The clearest way to see these is in Google Cloud, where sales accelerated sequentially and annually. We estimate the firm’s Gemini API sales are now generating around $15 billion in annual revenue, up from a $9 billion run rate last quarter.
Amazon
Overall results are positive, as consumer spending remains stable, the expansion of grocery and same-day delivery continues to drive demand, and artificial intelligence supports surging AWS growth. Further, profitability is impressive against various profitability headwinds.
Apple
The iPhone’s growth, led by the iPhone 17, continues to impress, particularly in China. We also appreciate strong profitability amid steep memory price inflation. We believe high growth will continue through the year, led by strong iPhone 17 uptake and a pent-up refresh cycle.
Meta
Investors have been concerned about Meta’s ability to generate strong returns on its artificial intelligence investments. We see these quarterly results as further evidence that the firm is already generating billions of dollars from the large-scale AI investments in the form of ad dollars.
Microsoft
Results continue to look good from a variety of facets, as headline numbers came in ahead of our aggressive expectations on both the top and bottom lines. All three segments beat the high end of guidance. Critically, we see strength in Azure, in both traditional and artificial intelligence workloads. ... The stock remains one of our top picks.

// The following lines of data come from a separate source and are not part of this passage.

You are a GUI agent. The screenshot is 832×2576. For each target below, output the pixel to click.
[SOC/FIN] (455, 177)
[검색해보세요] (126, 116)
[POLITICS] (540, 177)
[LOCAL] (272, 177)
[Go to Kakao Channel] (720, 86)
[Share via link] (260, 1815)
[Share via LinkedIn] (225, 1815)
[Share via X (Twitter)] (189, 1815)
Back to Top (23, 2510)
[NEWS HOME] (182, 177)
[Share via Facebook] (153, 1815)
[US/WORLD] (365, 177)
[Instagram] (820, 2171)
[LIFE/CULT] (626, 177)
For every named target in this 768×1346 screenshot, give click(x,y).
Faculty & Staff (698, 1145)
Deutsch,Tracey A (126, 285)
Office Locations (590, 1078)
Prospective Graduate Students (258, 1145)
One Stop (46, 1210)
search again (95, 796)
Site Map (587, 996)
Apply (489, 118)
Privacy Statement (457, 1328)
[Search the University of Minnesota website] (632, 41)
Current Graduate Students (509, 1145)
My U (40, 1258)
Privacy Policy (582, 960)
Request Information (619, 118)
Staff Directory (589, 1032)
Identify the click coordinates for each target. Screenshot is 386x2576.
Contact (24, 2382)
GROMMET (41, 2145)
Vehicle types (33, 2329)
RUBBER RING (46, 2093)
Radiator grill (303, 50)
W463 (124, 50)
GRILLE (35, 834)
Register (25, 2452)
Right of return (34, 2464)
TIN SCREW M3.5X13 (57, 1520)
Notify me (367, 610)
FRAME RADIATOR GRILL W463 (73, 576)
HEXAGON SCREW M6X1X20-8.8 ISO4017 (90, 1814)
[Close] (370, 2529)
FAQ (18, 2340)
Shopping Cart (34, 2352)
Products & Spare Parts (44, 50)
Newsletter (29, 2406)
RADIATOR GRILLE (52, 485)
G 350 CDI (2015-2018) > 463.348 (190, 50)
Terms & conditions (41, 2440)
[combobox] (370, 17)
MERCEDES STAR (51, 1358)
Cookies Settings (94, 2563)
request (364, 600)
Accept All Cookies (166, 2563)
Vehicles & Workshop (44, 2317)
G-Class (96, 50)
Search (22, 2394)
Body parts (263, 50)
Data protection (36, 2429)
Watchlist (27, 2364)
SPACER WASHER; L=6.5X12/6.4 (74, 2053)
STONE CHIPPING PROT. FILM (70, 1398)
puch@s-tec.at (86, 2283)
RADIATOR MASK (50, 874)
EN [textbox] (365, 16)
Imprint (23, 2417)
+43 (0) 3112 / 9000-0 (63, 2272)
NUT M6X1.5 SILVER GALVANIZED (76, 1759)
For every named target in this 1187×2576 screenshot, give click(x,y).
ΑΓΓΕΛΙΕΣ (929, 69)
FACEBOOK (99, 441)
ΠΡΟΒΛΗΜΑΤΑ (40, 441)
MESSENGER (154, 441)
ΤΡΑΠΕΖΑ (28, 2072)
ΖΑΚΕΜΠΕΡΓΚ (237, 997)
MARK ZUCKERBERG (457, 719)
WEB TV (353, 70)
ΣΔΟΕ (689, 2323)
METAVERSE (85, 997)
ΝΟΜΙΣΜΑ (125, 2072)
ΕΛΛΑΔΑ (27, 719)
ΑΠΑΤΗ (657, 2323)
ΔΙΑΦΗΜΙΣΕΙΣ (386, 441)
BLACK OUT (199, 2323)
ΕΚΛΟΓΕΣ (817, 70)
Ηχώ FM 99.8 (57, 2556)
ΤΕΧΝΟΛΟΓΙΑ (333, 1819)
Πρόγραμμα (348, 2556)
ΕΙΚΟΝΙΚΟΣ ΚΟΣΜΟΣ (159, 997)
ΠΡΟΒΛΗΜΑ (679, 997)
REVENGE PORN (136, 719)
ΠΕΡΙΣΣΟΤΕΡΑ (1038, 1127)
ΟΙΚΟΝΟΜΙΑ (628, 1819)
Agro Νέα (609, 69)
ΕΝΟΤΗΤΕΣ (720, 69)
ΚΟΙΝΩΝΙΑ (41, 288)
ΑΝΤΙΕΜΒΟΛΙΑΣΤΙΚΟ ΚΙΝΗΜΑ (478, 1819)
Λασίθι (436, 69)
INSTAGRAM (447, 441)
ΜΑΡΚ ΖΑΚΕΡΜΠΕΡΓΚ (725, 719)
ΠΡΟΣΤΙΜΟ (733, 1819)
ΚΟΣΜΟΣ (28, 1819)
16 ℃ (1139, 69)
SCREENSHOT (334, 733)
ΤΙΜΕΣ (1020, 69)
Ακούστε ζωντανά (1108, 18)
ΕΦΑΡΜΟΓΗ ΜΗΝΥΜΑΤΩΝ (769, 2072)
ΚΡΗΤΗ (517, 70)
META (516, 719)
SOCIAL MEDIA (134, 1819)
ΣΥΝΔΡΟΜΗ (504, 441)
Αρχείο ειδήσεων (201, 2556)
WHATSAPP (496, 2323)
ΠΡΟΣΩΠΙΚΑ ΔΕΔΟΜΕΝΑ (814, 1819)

Amid pressure on the Fed, regional presidents take a stand
While the Federal Reserve’s decision to keep interest rates unchanged at its meeting last week was nearly universally expected, one surprise was the extent of dissenting votes on the decision. Out of the 12 voting members, there were four votes against. One was Fed Governor Stephen Miran—President Donald Trump’s recent temporary appointee—who voted to cut rates as many had expected. However, the unexpected twist was the additional dissenting votes from the presidents of the Cleveland, Dallas, and Minneapolis regional Fed banks. The Fed statement said the trio “supported maintaining the target range for the federal-funds rate but did not support inclusion of an easing bias in the statement at this time.”
While many economists saw this move as reflecting concern about inflation risks, Daniel Clifton, the Washington-based head of policy research for Strategas Securities, had another take. The votes, he wrote, “were a warning shot to Kevin Warsh that they have little interest in cutting rates when he takes over” as Fed chair. But there may be even more to the story that he thinks is related to current Fed Chair Jerome Powell’s decision to stay on as a Fed governor when his term expires later this month.
Speaking of Fed officials flexing, was Fed Governor Christopher Waller also sending a message with his LinkedIn post this week?
April jobs report ahead
For the Fed, stable inflation is one part of its mandate, and the other is fostering maximum employment. The US economy has been in what economists call a “low fire, low hire mode” for some time, and forecasts are looking for that to continue in the April jobs report due out Friday morning. Economists are looking for job growth to cool back off in April to an increase of 50,000, according to FactSet, which would follow a surprisingly large gain in March of 178,000 jobs.